Maaza Mengiste recently got an e-mail from an Ethiopian who wrote, "You're the first female Ethiopian novelist I ever heard of."
Mengiste, author of the impressive debut novel "Beneath the Lion's Gaze," wasn't surprised, but hopes she won't be the last. She is one of several women African memoirists and fiction writers gaining serious literary attention in the West. Others include Adaobi Tricia Nwaubani of Nigeria ("I Do Not Come to You by Chance") and Aminatta Forna of Sierra Leone ("The Devil That Danced on the Water").
Mengiste's book opens in 1974, just before revolution tears Ethiopia apart. She writes from several different viewpoints, including that of a prominent doctor, his two sons (one an underground activist), and even exiled leader Haile Selassie.

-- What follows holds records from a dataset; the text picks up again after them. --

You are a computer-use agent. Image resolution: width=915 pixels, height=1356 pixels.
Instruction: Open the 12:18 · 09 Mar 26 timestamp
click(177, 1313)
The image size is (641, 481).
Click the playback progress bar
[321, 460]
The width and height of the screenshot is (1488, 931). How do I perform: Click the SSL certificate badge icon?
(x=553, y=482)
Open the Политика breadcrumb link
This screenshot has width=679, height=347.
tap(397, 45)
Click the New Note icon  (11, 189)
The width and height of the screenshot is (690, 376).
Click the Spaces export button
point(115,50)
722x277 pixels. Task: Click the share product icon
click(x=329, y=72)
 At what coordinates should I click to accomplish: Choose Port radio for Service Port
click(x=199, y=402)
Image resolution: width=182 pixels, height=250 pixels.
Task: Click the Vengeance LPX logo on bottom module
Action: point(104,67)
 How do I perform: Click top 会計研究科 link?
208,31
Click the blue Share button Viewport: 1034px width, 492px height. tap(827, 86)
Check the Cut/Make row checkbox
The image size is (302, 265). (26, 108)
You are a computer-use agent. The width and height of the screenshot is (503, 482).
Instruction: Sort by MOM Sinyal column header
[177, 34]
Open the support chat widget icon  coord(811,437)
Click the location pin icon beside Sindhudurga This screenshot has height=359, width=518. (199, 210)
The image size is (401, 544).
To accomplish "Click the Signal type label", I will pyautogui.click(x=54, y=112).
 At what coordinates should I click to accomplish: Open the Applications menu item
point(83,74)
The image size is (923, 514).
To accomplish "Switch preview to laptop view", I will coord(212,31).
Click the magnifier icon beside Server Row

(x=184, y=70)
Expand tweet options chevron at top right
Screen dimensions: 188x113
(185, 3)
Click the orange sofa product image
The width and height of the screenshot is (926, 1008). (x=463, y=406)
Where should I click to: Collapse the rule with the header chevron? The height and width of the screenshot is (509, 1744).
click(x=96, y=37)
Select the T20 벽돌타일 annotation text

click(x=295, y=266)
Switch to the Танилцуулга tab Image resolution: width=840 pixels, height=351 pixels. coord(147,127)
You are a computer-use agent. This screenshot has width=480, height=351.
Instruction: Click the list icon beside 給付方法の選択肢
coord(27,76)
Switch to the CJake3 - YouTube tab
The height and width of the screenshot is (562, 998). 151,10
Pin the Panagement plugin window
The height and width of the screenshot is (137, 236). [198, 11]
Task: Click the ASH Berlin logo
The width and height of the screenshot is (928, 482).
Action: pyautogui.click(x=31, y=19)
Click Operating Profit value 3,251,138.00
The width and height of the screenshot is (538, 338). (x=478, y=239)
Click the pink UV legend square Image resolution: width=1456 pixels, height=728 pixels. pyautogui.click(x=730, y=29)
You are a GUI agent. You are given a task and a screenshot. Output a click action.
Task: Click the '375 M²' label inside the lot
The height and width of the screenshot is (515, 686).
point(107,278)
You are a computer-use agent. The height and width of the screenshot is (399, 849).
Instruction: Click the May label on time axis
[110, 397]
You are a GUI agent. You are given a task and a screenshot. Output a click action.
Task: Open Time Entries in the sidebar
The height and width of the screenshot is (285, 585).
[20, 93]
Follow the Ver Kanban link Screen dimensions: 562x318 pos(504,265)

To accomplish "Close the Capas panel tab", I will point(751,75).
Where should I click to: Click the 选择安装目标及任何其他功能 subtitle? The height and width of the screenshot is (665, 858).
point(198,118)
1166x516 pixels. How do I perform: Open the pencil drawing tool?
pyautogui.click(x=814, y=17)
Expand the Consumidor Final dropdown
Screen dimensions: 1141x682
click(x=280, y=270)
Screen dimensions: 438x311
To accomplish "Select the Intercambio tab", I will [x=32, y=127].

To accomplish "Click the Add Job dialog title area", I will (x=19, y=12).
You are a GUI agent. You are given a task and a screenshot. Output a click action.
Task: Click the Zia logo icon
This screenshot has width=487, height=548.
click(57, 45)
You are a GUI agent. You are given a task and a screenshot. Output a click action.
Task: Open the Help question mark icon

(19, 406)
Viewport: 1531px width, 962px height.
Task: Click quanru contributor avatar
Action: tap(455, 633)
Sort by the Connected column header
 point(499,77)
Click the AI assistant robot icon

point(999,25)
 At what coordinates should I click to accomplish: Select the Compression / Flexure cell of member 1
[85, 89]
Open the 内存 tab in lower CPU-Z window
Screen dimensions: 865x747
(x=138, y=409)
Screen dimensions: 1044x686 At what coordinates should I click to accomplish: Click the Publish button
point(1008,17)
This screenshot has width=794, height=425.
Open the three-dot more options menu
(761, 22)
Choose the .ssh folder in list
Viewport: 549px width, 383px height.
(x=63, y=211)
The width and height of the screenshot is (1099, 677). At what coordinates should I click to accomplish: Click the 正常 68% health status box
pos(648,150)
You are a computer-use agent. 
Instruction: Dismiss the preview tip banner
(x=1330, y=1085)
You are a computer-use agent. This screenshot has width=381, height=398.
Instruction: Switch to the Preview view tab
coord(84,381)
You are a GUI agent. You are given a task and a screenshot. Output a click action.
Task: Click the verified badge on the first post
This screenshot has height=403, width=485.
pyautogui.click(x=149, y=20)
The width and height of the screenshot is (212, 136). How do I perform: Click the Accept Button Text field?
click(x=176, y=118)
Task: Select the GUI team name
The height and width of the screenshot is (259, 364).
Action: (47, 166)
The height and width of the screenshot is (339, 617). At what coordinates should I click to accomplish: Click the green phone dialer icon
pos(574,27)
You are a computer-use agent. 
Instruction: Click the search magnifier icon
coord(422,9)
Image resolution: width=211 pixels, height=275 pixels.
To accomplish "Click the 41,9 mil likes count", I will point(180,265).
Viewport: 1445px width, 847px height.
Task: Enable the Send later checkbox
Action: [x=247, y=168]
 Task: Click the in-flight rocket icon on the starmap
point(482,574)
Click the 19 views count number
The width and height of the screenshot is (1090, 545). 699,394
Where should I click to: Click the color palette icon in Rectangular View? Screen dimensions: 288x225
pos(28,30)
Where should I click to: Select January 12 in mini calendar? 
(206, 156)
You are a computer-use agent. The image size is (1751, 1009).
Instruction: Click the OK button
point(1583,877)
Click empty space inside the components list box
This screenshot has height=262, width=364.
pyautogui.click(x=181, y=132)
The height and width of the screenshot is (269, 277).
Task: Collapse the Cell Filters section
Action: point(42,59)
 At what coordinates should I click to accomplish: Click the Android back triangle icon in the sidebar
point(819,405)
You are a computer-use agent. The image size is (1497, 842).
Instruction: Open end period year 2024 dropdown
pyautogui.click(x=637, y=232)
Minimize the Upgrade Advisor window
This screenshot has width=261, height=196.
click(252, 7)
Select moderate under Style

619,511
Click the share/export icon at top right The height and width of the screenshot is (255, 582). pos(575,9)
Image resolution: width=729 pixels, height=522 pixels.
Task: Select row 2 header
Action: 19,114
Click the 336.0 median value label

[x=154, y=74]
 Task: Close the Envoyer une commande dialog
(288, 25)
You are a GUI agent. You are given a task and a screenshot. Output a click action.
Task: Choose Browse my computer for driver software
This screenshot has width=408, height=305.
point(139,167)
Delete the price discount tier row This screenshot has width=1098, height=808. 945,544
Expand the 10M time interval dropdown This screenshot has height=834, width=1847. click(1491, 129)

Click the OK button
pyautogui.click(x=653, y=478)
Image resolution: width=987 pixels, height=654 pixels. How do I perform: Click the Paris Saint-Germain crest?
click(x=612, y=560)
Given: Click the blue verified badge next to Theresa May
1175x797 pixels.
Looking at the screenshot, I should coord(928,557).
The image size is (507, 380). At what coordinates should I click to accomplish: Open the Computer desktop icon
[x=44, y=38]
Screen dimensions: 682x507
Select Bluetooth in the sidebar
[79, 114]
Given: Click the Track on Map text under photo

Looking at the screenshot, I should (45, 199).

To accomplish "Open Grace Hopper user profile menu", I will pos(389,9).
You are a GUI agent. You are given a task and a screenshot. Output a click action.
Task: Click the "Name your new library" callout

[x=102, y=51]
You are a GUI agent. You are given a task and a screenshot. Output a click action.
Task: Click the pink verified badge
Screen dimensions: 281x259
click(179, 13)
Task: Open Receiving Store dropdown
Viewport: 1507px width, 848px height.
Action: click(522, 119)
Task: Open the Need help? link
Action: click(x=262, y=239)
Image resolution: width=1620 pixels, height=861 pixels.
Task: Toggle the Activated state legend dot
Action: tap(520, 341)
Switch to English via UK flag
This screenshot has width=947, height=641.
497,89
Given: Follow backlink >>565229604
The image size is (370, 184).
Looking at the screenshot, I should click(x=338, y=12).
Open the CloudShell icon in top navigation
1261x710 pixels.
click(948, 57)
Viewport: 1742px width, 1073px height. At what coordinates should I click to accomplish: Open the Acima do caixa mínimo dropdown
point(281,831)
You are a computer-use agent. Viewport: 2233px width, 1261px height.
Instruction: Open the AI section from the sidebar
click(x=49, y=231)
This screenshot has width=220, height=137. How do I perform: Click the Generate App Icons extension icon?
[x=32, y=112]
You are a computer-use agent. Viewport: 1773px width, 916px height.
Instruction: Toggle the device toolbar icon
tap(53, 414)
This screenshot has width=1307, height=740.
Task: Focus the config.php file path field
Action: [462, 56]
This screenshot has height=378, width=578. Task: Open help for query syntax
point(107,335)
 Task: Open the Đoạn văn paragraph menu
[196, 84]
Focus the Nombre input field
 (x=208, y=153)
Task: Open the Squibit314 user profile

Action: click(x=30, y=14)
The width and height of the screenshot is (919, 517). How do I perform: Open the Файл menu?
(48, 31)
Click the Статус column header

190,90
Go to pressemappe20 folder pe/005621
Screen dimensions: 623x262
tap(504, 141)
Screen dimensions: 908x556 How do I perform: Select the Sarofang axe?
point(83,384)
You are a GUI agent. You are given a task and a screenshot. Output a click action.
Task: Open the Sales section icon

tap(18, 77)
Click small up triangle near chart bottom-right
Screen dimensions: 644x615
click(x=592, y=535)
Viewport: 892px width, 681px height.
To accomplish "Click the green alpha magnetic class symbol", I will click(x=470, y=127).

"At first I tried to tell the story from one person's perspective, and found that too limited," she said. "My main point was to convey the essence of that time, the fear and chaos."
She got the idea for the book several years ago after reading a gripping newspaper account about the Dirty Wars in Argentina. "A lot of what happened there also happened in Ethiopia," she said. "I felt like there was a way to tell this grim -- on a grand scale -- story, to humanize the tragedy, even though it's so hard to fathom."
Mengiste, who now lives in Brooklyn, was a baby at the time of the novel's events, and her family moved from Addis Ababa to Colorado when she was 7. A recent full-page New York Times review called the book a bold move for an author of Mengiste's relative youth to tackle, especially writing some parts of it in the voice of Selassie. So far, she said she hasn't received any negative reaction from older Ethiopians.
"We'll see what happens when more people read the book," she said. "[Selassie] symbolizes so much historically, there's an aura around him still. I just tried to imagine what it's like to be 82 and isolated from family and friends."